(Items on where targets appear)

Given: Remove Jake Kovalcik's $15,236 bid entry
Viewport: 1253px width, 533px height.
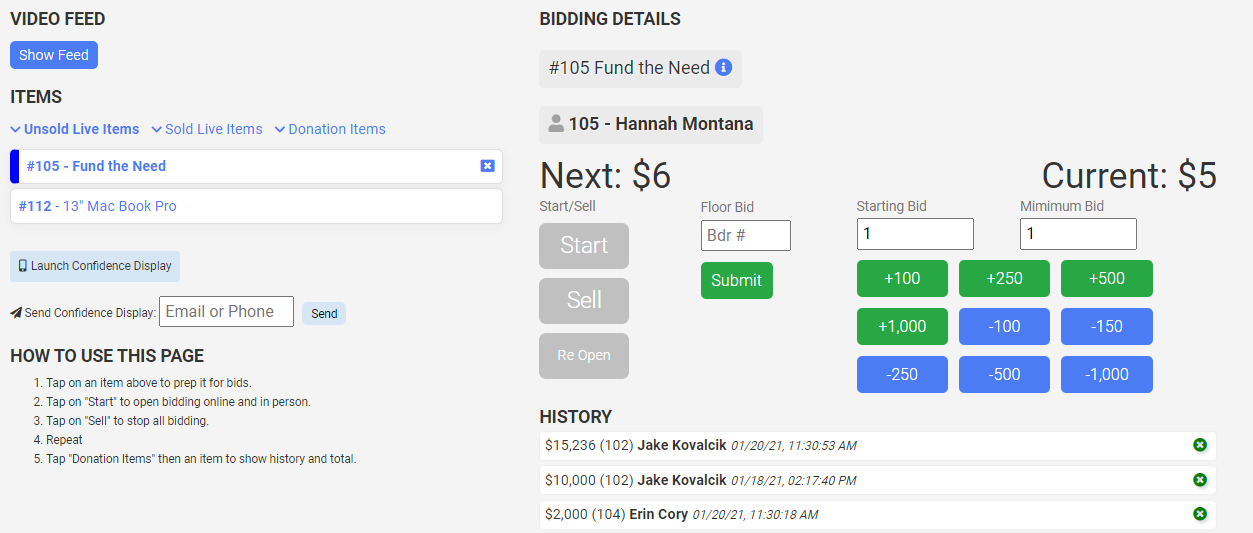Looking at the screenshot, I should (1199, 445).
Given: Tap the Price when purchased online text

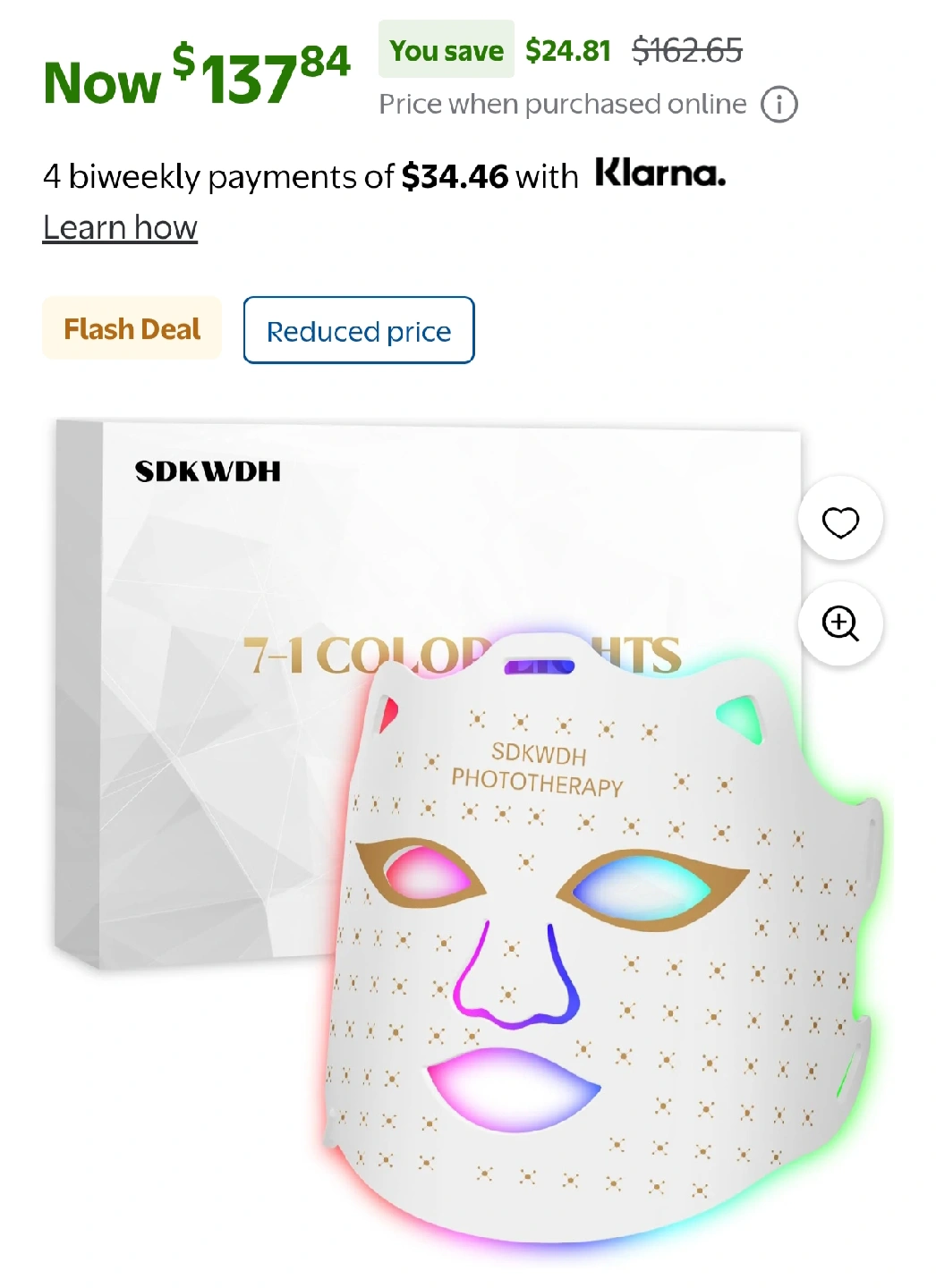Looking at the screenshot, I should click(x=563, y=105).
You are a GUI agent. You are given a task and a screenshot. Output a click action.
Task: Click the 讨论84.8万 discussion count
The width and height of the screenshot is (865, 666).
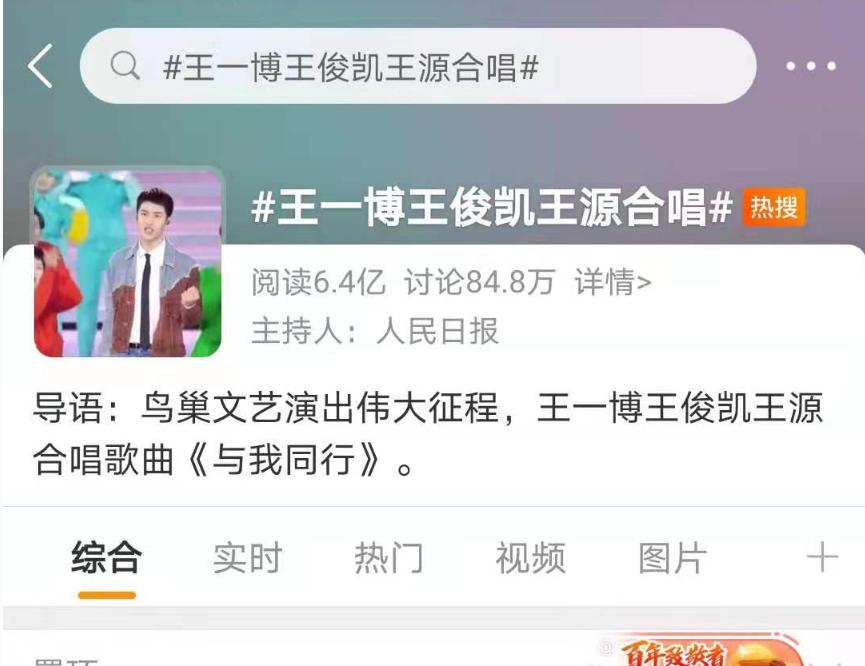[479, 282]
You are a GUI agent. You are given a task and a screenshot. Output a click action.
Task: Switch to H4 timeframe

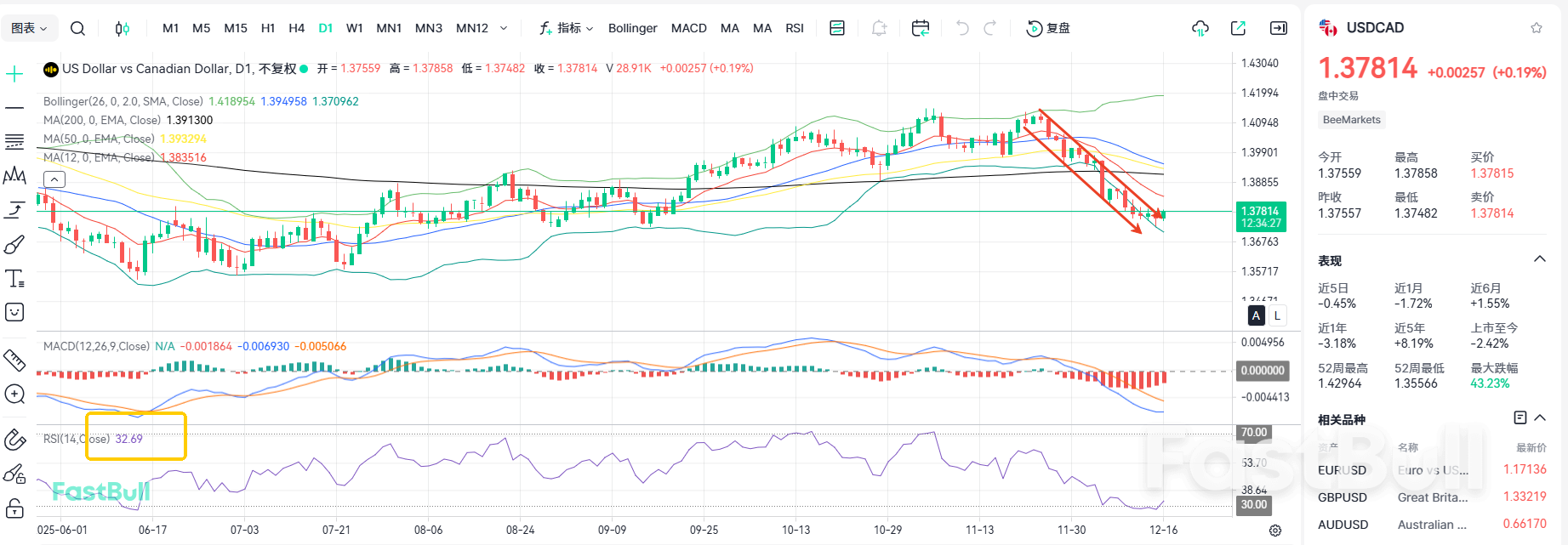coord(296,28)
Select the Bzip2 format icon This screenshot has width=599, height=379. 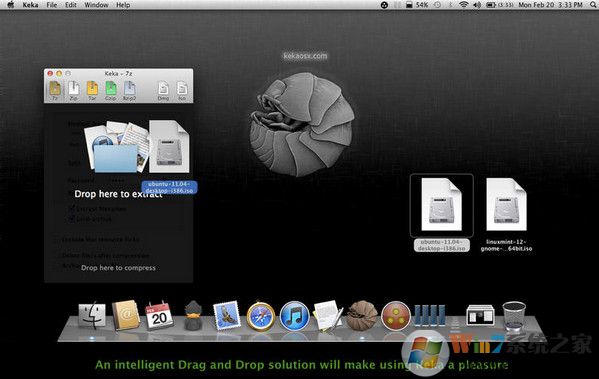(129, 90)
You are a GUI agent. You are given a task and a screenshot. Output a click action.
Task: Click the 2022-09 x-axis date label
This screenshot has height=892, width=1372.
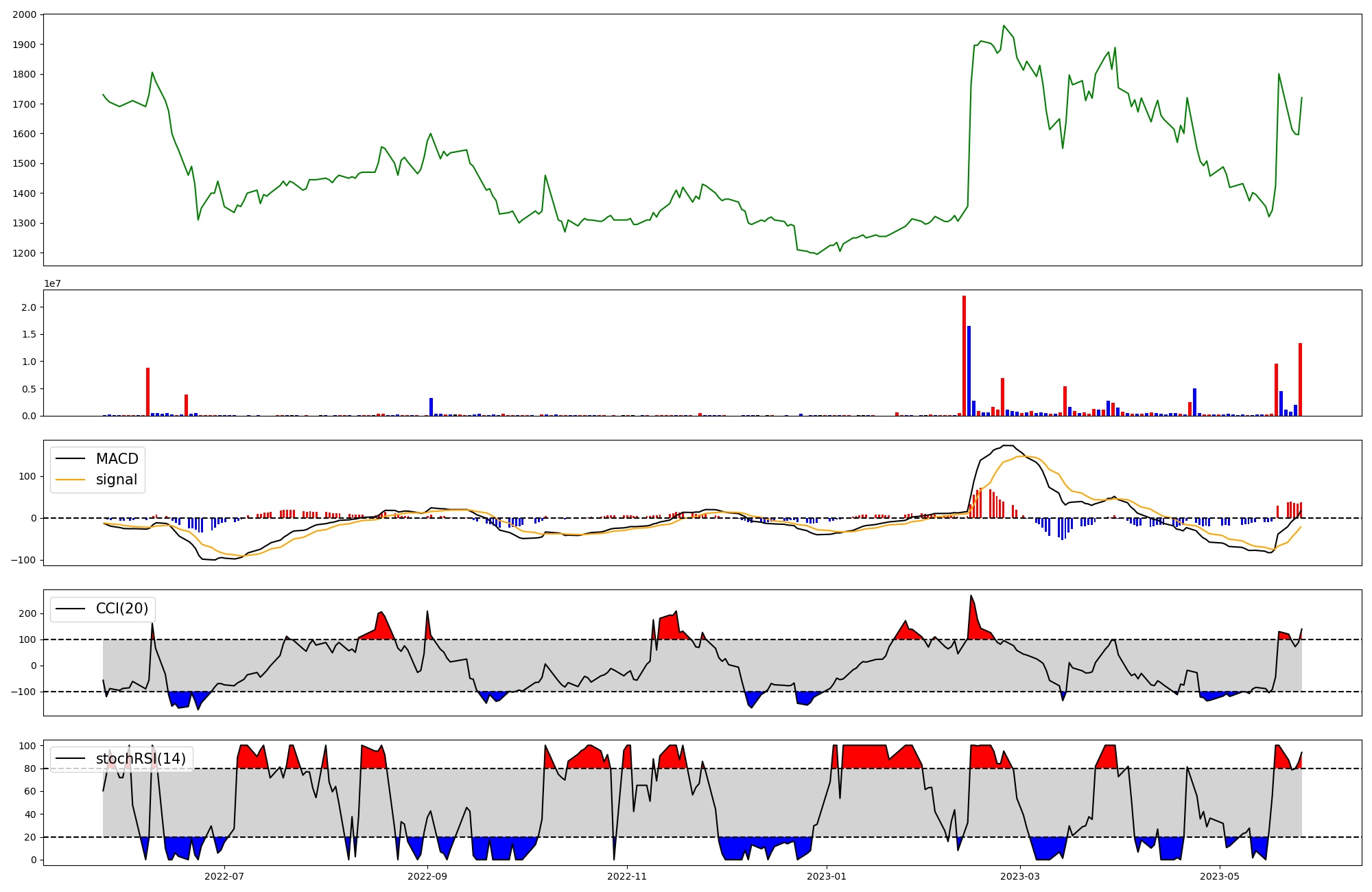[427, 876]
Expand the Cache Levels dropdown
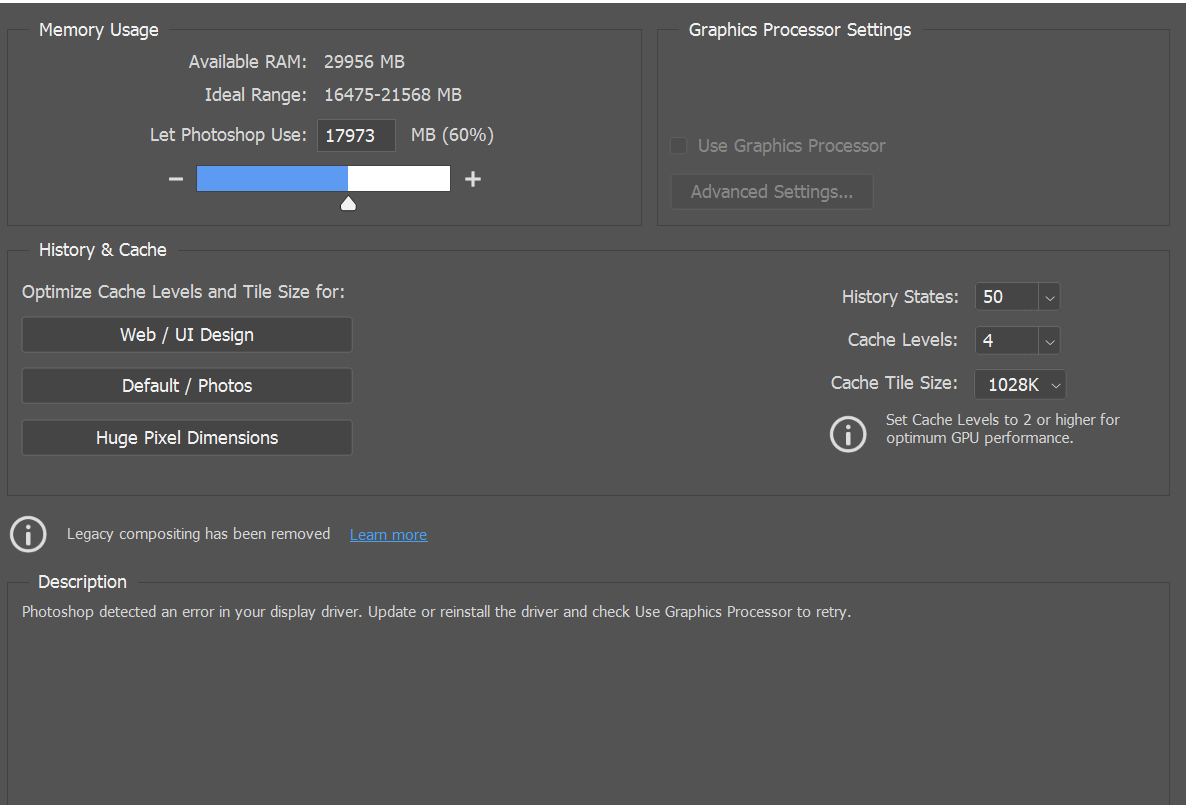This screenshot has height=805, width=1186. [1049, 340]
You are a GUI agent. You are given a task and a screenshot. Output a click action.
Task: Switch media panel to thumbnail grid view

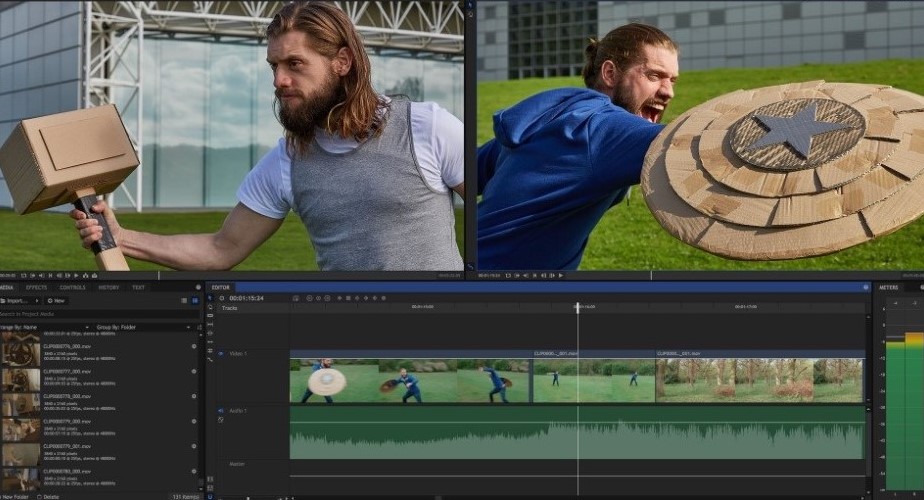pyautogui.click(x=195, y=300)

(Task directions): Rewrite the items from the line containing "Expand the Cache Levels dropdown" through the end of the items, substituting "media browser" for "media panel" and leaving everything else unchanged. Omit the pictures from your answer.

(Result of this task):
Expand the Cache Levels dropdown
This screenshot has height=805, width=1186. [1049, 340]
You are a GUI agent. You are given a task and a screenshot. Output a click action.
Task: Switch media browser to thumbnail grid view

pyautogui.click(x=195, y=300)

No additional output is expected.